A chamada “lei de pureza alemã” definia a composição da cerveja unicamente com água, malte, lúpulo. Aparentemente é uma lei muito antiga que preza pela qualidade da cerveja. Mas na verdade esse é um grande mito cervejeiro, veja os motivos abaixo.
1º) A Alemanha não existia em 1516
A Alemanha é um país criado somente em 1871, quando sob a liderança da Prússia formou-se o Império Alemão. A Baviera, de onde é originária a tal lei, foi um dos estados que se juntou ao Império nesse momento. Eram dezenas de reinos independentes com diferentes línguas, moedas, leis e costumes. Portanto, a lei só valia numa pequena porção do que é hoje a Alemanha.
2º) A Alemanha só adotou a “lei da pureza” em 1906
Somente nesse ano a lei passou a ser válida em toda Alemanha, até então somente a Baviera adotava as normas.
3º) A preocupação não era a qualidade: a cerveja da maioria piorou
A real preocupação da lei não era exatamente a qualidade, na verdade essa era a menor das preocupações. Na época muito trigo e o centeio eram usados na fabricação de cerveja, o que encarecia o pão e estava gerando constantes revoltas populares. Assim, a lei da pureza reservou a cerveja feita exclusivamente de cevada, considerada pior na época, para o povão e a cerveja contendo trigo e centeio, tida como mais refinada, destinou-se somente à nobreza. Ou seja, pelos critérios da época, a cerveja para a maioria da população piorou com essa lei.

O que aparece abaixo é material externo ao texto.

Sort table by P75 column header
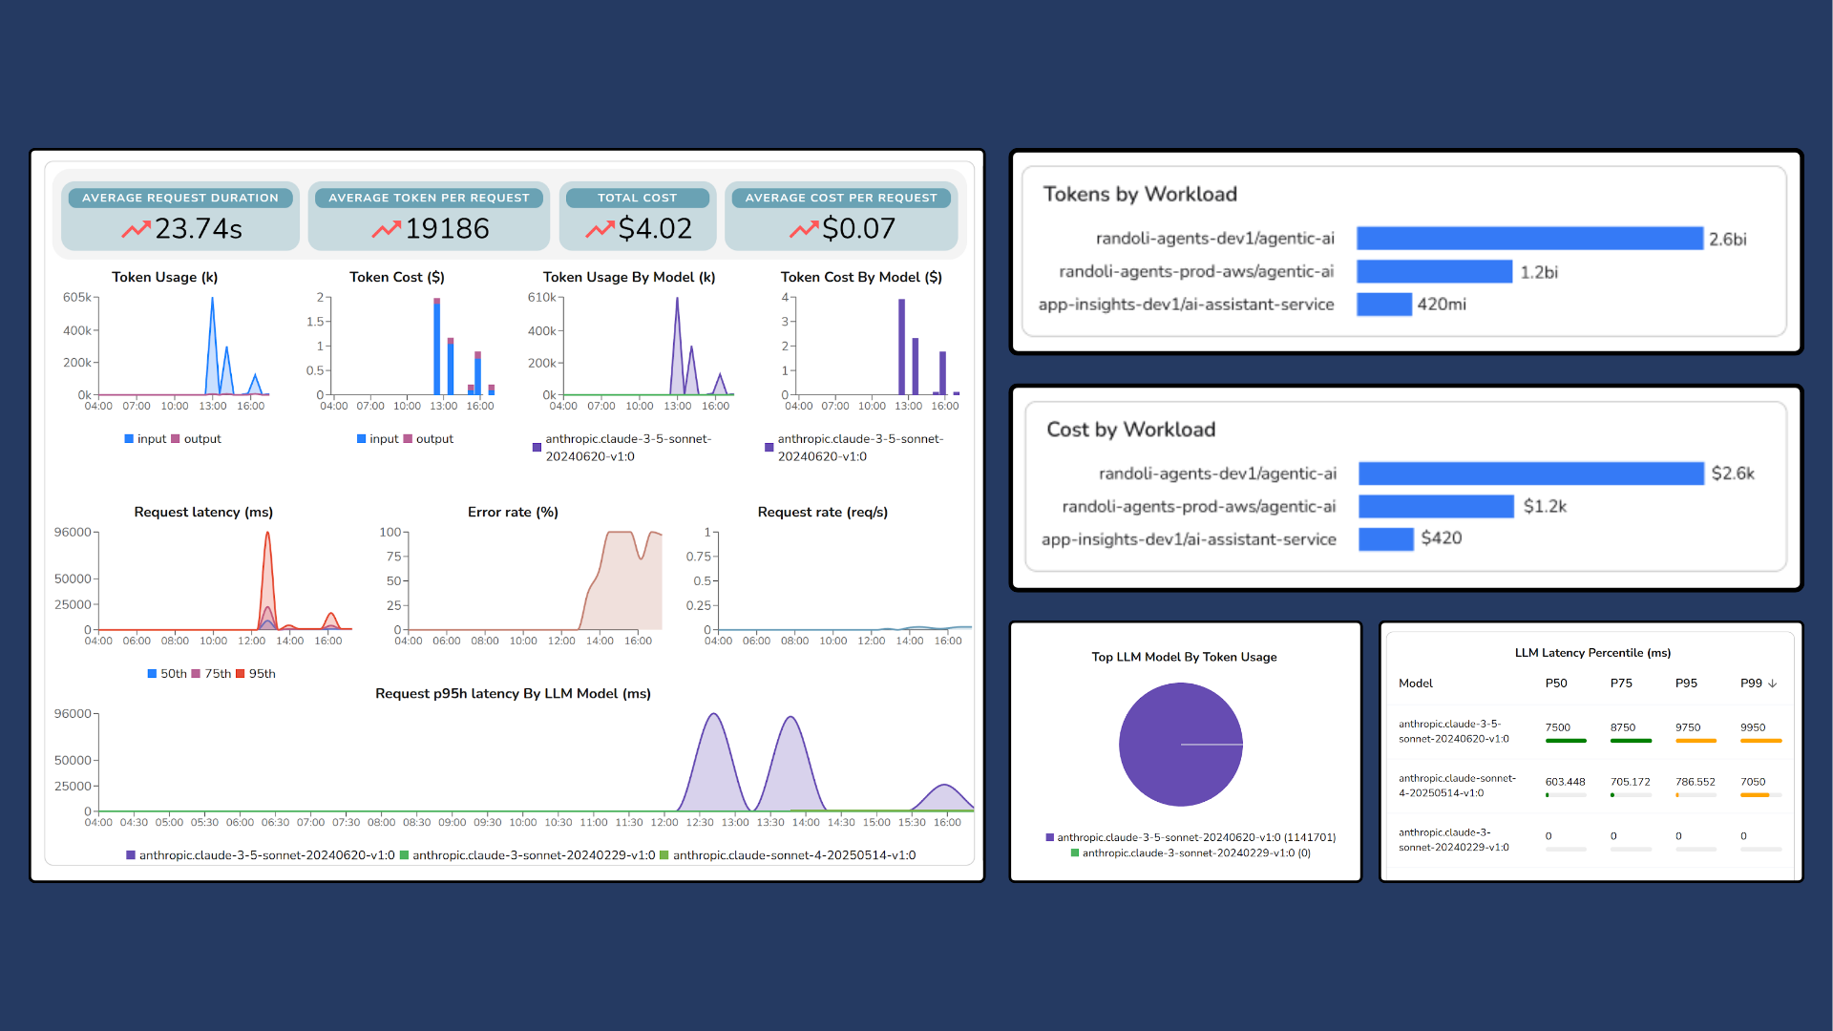1621,684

4º) A restrição de ervas e condimentos visava o controle social
Outro objetivo da lei era restringir o uso de ervas e condimentos na fabricação de cerveja, muitas delas com efeitos alucinógenos e/ou psicotrópicos. Vivia-se a efervescência religiosa que redundou na Reforma Protestante e tentava-se “moralizar” os costumes proibindo a adição de qualquer substância alteradora da consciência nas cervejas, coisa comum quando se usavam os populares gruits (mix de ervas e temperos) nas receitas. A Bélgica, por exemplo, seguiu fazendo amplo uso desses ingredientes, gerando cervejas bem mais complexas e originais.
5º) A Igreja e o Duque monopolizavam o lúpulo
Autorizando somente o uso do lúpulo o Duque da Baviera beneficiava os mosteiros, que tinham direito exclusivo na produção dessa flor, ou seja, a Igreja passava a ter controle sobre quem fazia cerveja, podendo regular a produção e o consumo. Além disso, alguém adivinha quem detinha o monopólio do beneficiamento de lúpulo da região? O próprio duque! Bem conveniente essa preservação da “qualidade” não é?

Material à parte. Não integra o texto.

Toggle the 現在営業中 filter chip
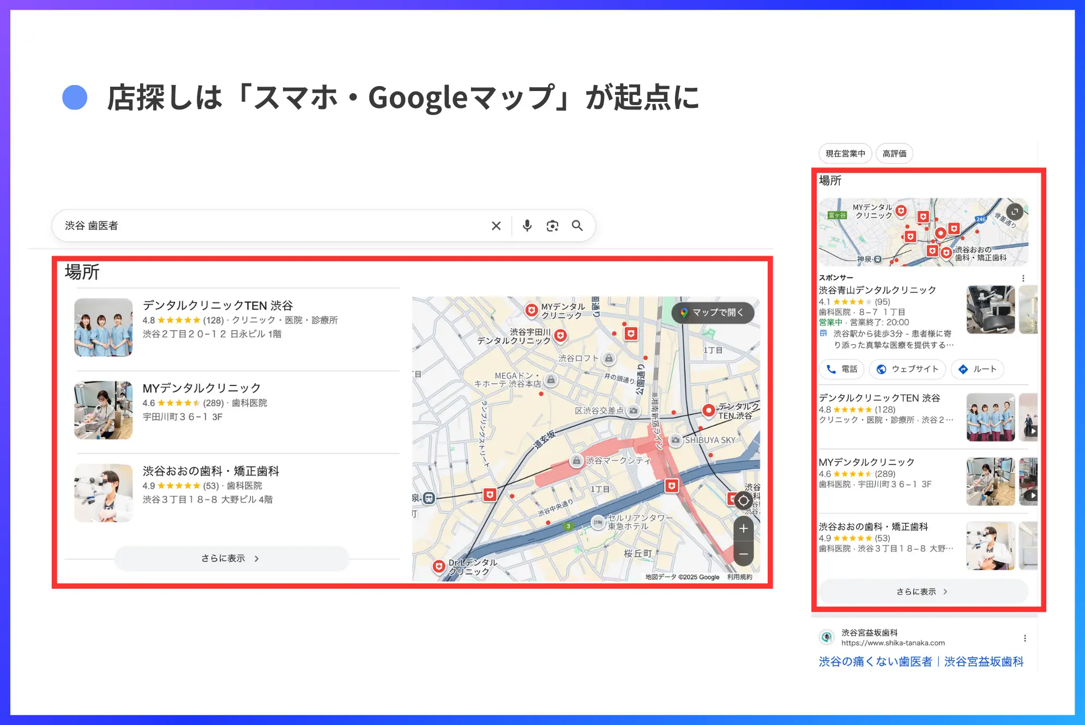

6º) A Alemanha atual não segue a “lei da pureza” de 1516
Desde 1993 uma Lei Provisória da Cerveja Alemã permite o uso de trigo e de cana-de-açúcar no preparo da bebida, além de incorporar a levedura (ilustre desconhecida e, portanto, ignorada na lei original) como ingrediente e permitir outras formas de maturação. Ou seja, a dita “tradição” já sofreu uma considerável alteração.
Então porque a “lei da pureza” é tão admirada?
Basicamente porque no Brasil e na maior parte do mundo as cervejas estão corrompidas pela adição de milho, arroz e outros cereais com a única intenção de baixar custos e aumentar lucros. A qualidade caiu vertiginosamente e milhões e milhões de pessoas acabam bebendo “gato por lebre”, ingerindo suco de milho (ou arroz na Budweiser…) como se fosse cerveja.
Diante disso a “lei de pureza alemã” que define a composição da cerveja unicamente com água, malte, lúpulo e levedura nos parece um critério de qualidade. Mas ela foi feita em outro tempo e com outras motivações. Não se pode atribuir ao passado intenções e sentimentos que não faziam parte da época e de seus valores. Esse “pecado” os historiadores chamam de anacronismo. No Brasil ele é agravado por uma mentalidade colonizada, o tal “complexo de vira-latas”, que facilmente leva as pessoas a “pagarem pau” pros gringos:
“- Que admirável a preocupação “alemã” com a qualidade! Que povo evoluído!”.
Enfim, temos uma lei que não é alemã, que não é de 1516 e que não estava preocupada com a qualidade. Uma “lei de pureza” que não passa de mito, da mesma forma que a “pureza ariana” defendida na Alemanha nazista, um mito sem base científica alguma.